Susanoo is a temperamental god, sometimes acting as a villain and sometimes as a hero. He is indiscriminatory with his soggy wrath. Everyone is identically drenched. Rich and poor, foreigner and Japanese are treated as equals by the downpour. My light brown hair and height still stand out and all the conversation I can make is to proclaim ame (rain in Japanese), but here, seeking shelter from a god under a five hundred year old canopy, it does not matter.
There were flickers of familiarity leading up to my trip to Itsukushima. When I glanced over my host sister’s shoulder and recognize math on her summer homework.
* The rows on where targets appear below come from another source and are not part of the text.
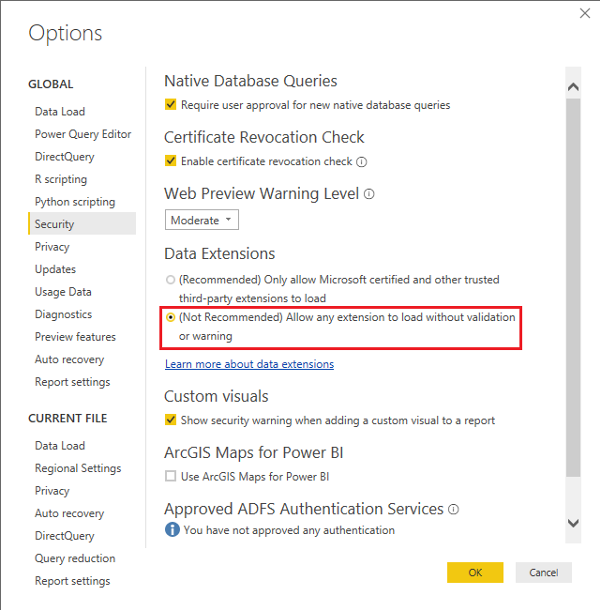The height and width of the screenshot is (610, 600).
Task: Enable Use ArcGIS Maps for Power BI
Action: click(170, 476)
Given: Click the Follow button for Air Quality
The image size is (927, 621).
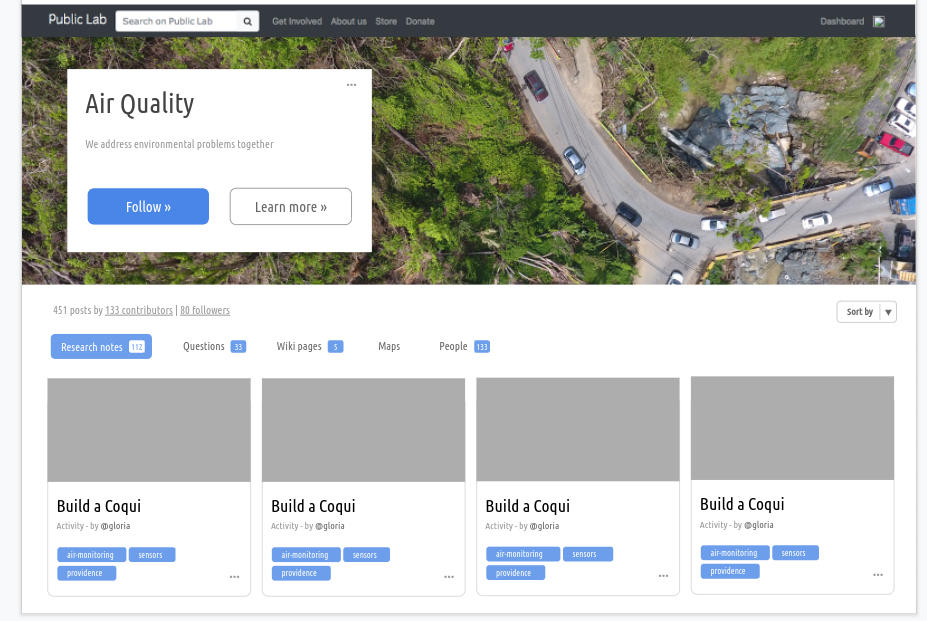Looking at the screenshot, I should tap(147, 206).
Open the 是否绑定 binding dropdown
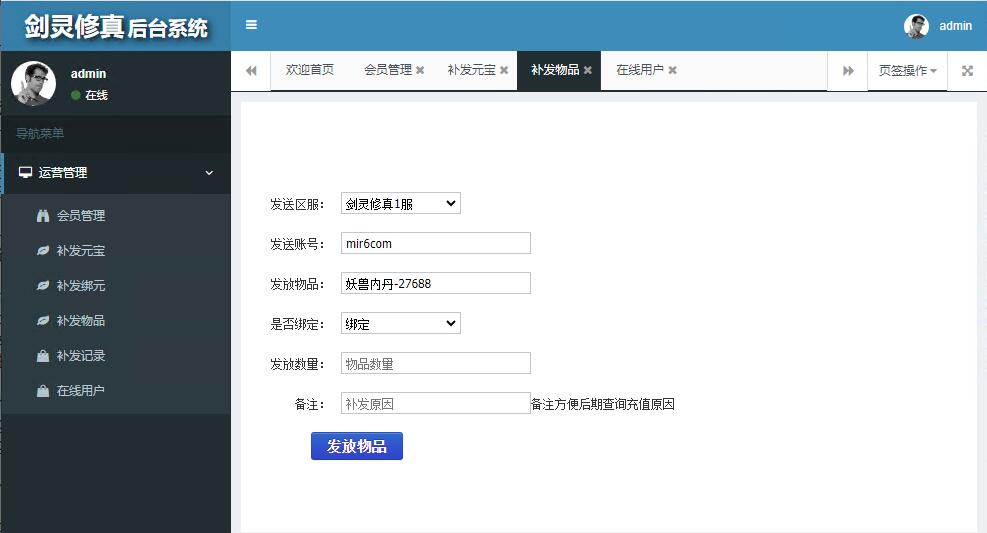The image size is (987, 533). pos(400,324)
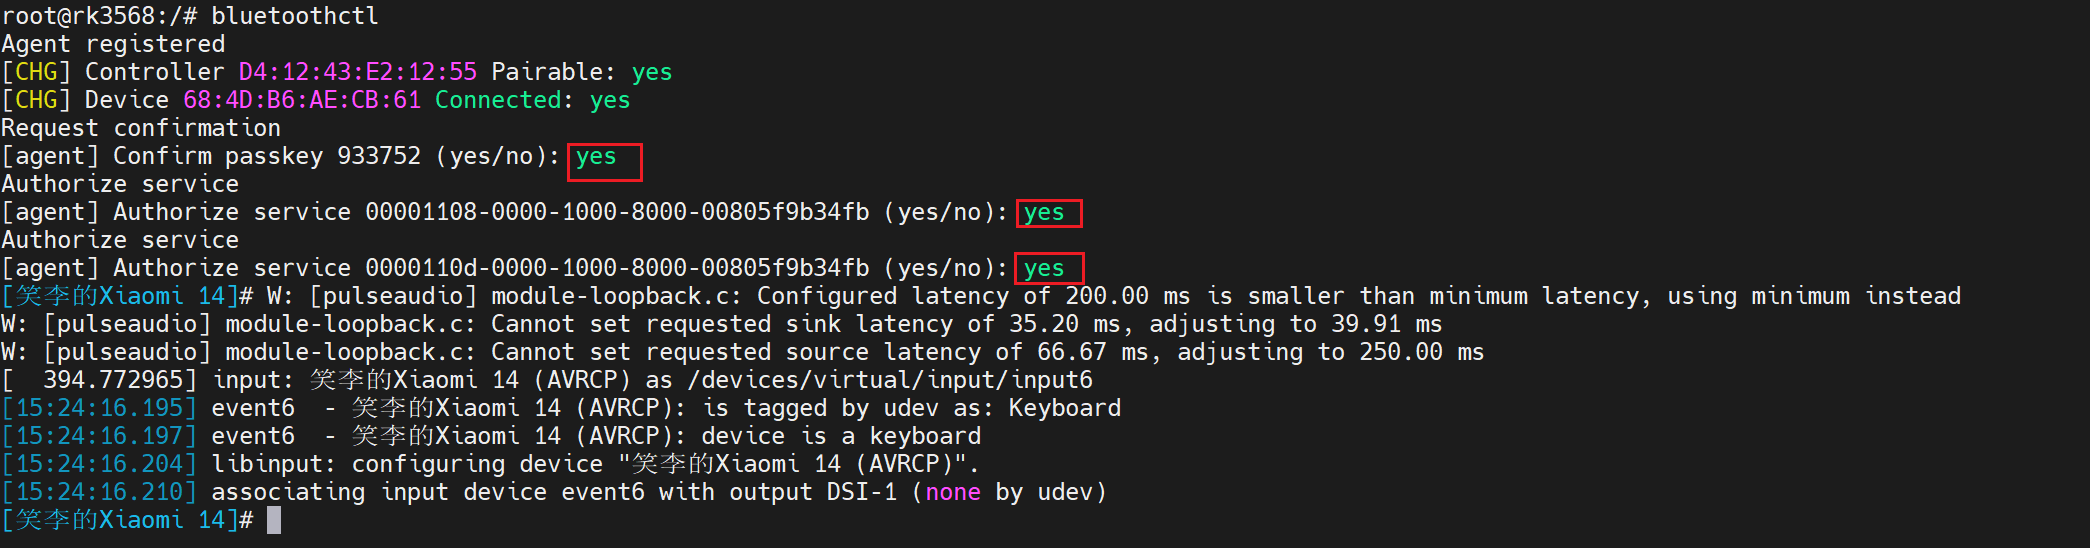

When I knew the name of an anime character on a student’s folder and was later presented with a pencil drawing of said character. These were fleeting moments when I forgot that the short, black haired people around me did not speak my language.
These experiences were diluted by a foggy haze not unlike the one that shrouded Itsukushima’s torii. These were split second comforts that soon faded into the discomfort I felt when I could not read street signs. The week and a half leading up to my shrine visit was not having a textbook for the English class I sat in on and realizing I had forgotten my pajamas at home in North Carolina. It was only picking out the word for snow in a five minute song. It was the shower room being locked at the complex in Tokyo I stayed in the first night and having to go to bed sweaty and then waking up in the middle of the night because of a small earthquake. It was wanting to yell “I am not an ignorant tourist, I am staying here for four weeks!” every time I got a sideway glance on public trains.
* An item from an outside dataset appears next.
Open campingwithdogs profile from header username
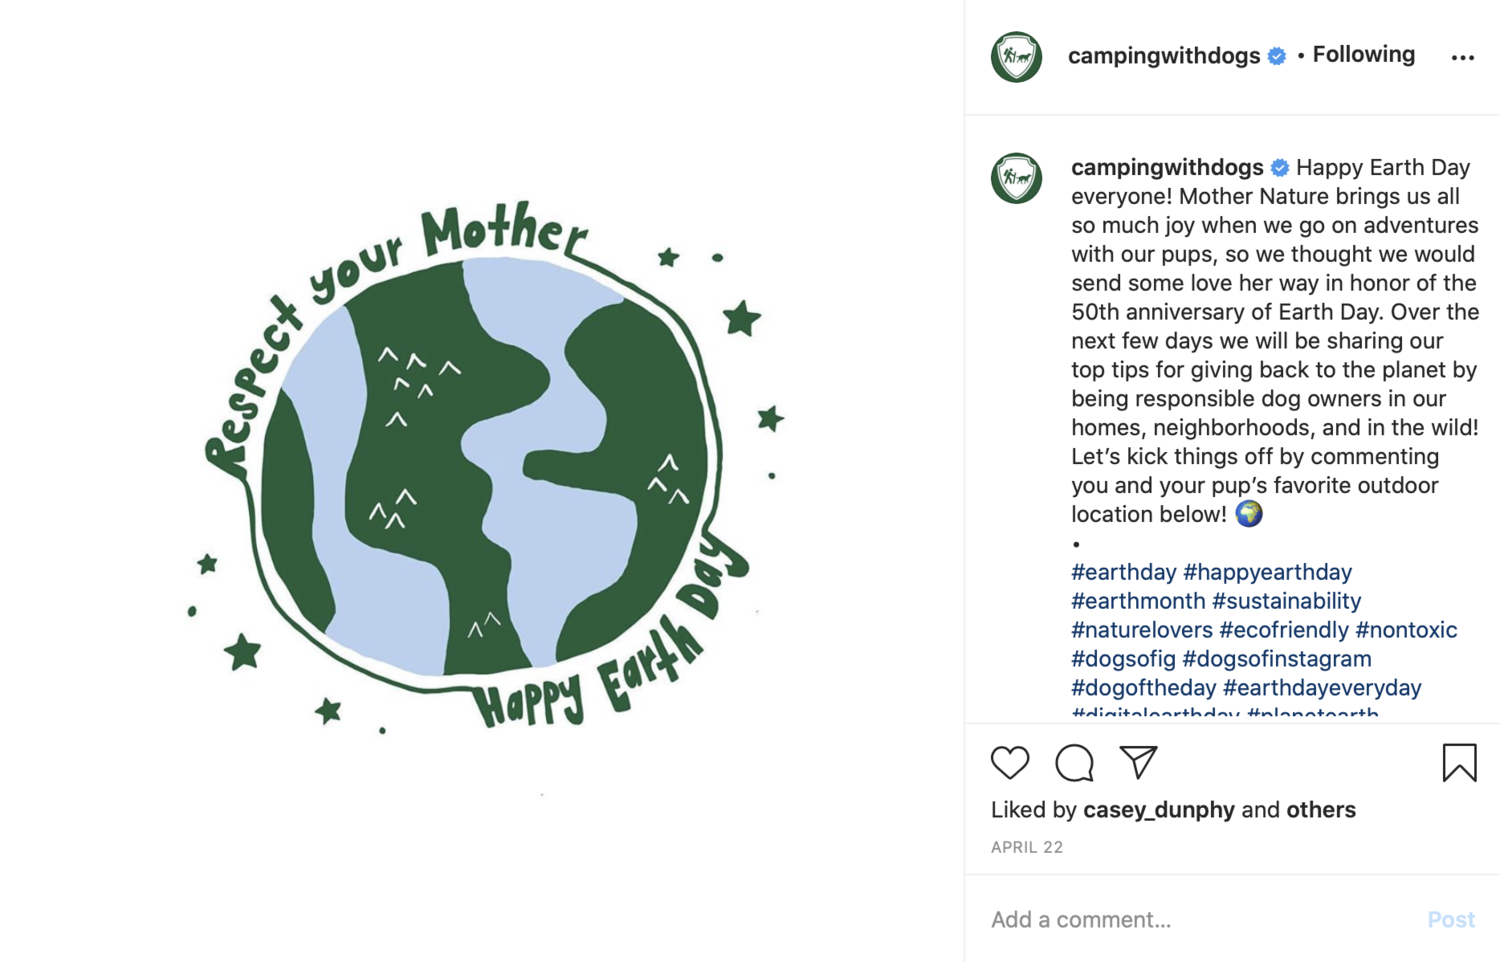pyautogui.click(x=1163, y=55)
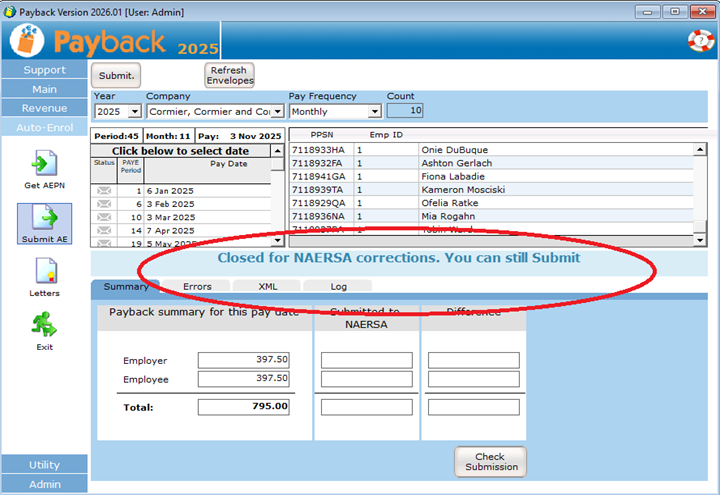Expand the Company dropdown list
This screenshot has height=495, width=720.
[x=277, y=112]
The week and a half before Itsukushima I was drowning in my American-ness. I was distracted by everyone-around-me’s Japanese-ness. I was haunted by the things I did not understand and often felt left out because I did not belong anywhere in the society. That changed as I stared out across the water at the red gate, my hair and clothes dripping on the wood floor. In the rain and fog and absence of sunlight I was struck by an idea.
Belonging is not forgetting that the people around me were Japanese. I did not have to be home to feel at home. Being comfortable in a place and with a people is to remember that embarrassment and compassion and amusement are like rain drops. Emotions soak through people’s clothes and langauge and hair color to leave them, leave us, utterly human. There is a kinship that comes with being caught in the rain.